* **Task**
From the entries that follow, copy each line in which "agent" appears.

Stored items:
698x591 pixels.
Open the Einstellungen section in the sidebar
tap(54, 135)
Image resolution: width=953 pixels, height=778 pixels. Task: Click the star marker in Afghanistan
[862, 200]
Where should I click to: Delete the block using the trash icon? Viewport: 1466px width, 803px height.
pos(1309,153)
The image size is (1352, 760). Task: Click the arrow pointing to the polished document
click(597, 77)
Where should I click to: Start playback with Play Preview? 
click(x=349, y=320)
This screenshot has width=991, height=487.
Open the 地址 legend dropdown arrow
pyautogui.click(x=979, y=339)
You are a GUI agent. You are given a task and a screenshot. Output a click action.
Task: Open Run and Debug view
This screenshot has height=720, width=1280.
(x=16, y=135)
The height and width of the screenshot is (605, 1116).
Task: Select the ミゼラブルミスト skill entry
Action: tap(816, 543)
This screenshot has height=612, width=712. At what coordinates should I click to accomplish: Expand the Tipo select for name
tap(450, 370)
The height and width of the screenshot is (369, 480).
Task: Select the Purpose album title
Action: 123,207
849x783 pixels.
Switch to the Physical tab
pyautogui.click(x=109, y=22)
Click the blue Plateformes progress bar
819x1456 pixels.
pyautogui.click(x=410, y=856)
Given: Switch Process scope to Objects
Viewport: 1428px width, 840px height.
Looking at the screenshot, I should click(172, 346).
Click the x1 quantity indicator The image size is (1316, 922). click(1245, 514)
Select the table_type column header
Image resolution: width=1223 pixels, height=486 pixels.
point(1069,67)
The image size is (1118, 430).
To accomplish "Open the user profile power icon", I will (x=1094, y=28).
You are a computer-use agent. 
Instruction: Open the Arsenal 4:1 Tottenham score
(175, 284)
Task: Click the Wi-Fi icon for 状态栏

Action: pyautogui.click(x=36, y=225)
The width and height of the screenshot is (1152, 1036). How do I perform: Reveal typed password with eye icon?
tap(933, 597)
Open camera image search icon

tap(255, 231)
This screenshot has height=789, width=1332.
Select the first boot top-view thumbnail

* **Answer box**
You are a GUI agent. You are given a task and a screenshot. Output a click action.
You are a computer-use agent. 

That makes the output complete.